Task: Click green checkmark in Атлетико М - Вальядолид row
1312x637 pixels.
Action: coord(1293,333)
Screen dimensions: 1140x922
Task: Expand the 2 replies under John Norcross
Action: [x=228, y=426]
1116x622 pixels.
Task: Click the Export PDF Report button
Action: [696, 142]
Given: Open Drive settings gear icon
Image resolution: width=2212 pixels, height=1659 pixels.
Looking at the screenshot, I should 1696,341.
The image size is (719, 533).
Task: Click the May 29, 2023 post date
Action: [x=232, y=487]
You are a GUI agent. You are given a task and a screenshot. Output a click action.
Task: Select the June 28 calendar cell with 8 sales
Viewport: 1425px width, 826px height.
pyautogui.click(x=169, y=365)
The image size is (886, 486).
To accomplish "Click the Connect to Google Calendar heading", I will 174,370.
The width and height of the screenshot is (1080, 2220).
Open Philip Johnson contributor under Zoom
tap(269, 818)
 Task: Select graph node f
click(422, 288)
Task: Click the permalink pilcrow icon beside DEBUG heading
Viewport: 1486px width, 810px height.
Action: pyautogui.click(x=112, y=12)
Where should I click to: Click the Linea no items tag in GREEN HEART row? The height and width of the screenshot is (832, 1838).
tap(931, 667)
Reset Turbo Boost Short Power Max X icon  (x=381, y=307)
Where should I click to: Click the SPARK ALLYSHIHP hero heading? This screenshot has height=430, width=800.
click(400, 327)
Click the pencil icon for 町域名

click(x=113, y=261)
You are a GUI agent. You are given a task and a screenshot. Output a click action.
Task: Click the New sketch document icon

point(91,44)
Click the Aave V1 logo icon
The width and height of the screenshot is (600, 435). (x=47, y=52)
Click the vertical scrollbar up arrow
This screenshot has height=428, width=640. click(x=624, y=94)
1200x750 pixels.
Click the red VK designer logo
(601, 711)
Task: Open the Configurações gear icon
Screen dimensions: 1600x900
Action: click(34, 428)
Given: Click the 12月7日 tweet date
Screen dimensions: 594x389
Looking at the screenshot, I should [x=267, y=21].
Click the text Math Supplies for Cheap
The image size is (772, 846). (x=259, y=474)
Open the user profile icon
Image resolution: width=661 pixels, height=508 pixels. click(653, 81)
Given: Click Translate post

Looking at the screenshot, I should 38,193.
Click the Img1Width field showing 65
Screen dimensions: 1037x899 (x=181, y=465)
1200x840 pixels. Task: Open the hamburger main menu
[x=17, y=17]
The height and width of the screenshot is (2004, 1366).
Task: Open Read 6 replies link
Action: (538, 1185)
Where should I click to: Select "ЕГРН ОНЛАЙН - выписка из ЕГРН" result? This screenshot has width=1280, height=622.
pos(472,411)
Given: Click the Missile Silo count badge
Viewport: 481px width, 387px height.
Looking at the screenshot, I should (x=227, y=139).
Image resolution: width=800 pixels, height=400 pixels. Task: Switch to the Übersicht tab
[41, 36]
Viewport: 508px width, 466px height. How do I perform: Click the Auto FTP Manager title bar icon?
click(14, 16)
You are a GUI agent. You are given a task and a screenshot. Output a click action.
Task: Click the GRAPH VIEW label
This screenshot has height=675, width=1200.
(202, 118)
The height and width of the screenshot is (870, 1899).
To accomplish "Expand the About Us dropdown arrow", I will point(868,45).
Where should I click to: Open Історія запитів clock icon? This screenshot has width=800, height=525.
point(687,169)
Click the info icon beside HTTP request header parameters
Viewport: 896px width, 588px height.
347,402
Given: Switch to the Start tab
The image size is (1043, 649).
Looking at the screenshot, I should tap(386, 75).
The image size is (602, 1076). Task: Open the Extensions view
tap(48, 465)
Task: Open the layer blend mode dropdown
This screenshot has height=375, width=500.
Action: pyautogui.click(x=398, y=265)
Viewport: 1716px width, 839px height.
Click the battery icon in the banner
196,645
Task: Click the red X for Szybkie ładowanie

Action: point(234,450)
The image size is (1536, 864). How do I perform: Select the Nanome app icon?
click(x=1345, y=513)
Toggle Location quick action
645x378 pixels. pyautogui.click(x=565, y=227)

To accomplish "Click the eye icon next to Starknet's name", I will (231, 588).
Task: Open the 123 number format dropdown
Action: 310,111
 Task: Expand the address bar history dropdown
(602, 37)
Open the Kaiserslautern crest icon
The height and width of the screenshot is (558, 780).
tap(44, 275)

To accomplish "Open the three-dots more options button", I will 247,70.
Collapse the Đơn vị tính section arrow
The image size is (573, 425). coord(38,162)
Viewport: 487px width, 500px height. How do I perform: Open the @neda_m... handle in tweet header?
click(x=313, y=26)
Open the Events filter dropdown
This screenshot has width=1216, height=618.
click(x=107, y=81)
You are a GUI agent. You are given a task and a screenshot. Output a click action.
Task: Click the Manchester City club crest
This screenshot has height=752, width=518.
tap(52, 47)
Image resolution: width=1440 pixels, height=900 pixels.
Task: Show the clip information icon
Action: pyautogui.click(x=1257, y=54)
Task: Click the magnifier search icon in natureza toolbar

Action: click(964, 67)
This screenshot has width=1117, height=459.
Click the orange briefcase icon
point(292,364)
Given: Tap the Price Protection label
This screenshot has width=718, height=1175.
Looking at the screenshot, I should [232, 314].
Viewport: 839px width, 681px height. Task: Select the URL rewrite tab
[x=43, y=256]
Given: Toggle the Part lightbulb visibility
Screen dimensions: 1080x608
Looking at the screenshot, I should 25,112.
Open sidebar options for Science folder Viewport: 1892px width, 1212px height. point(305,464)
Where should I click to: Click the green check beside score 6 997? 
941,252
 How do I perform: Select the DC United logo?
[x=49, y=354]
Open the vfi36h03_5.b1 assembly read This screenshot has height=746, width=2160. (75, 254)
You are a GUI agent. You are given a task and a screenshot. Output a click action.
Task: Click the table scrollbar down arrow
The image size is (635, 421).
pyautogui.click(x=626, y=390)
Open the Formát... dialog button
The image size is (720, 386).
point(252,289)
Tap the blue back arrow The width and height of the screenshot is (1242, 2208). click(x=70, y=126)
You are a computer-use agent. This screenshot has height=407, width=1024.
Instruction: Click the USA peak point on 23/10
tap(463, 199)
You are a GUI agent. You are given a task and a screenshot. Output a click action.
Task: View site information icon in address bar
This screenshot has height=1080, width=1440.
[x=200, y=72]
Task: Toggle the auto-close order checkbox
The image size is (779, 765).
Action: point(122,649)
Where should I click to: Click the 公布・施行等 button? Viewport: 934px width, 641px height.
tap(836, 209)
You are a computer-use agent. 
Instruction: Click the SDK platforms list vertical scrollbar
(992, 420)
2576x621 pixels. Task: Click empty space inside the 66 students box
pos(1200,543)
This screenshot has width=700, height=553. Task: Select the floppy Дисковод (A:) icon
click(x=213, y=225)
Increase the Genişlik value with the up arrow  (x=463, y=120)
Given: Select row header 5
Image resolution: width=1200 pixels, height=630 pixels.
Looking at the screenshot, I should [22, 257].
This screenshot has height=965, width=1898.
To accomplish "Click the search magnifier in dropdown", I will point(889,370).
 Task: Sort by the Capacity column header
════════
HOW TO COMPLETE THIS TASK: All lines of the records above that contain the word "with" are to be copied out.

RESULT OF THE EXERCISE:
Task: Select the June 28 calendar cell with 8 sales
Increase the Genişlik value with the up arrow  (x=463, y=120)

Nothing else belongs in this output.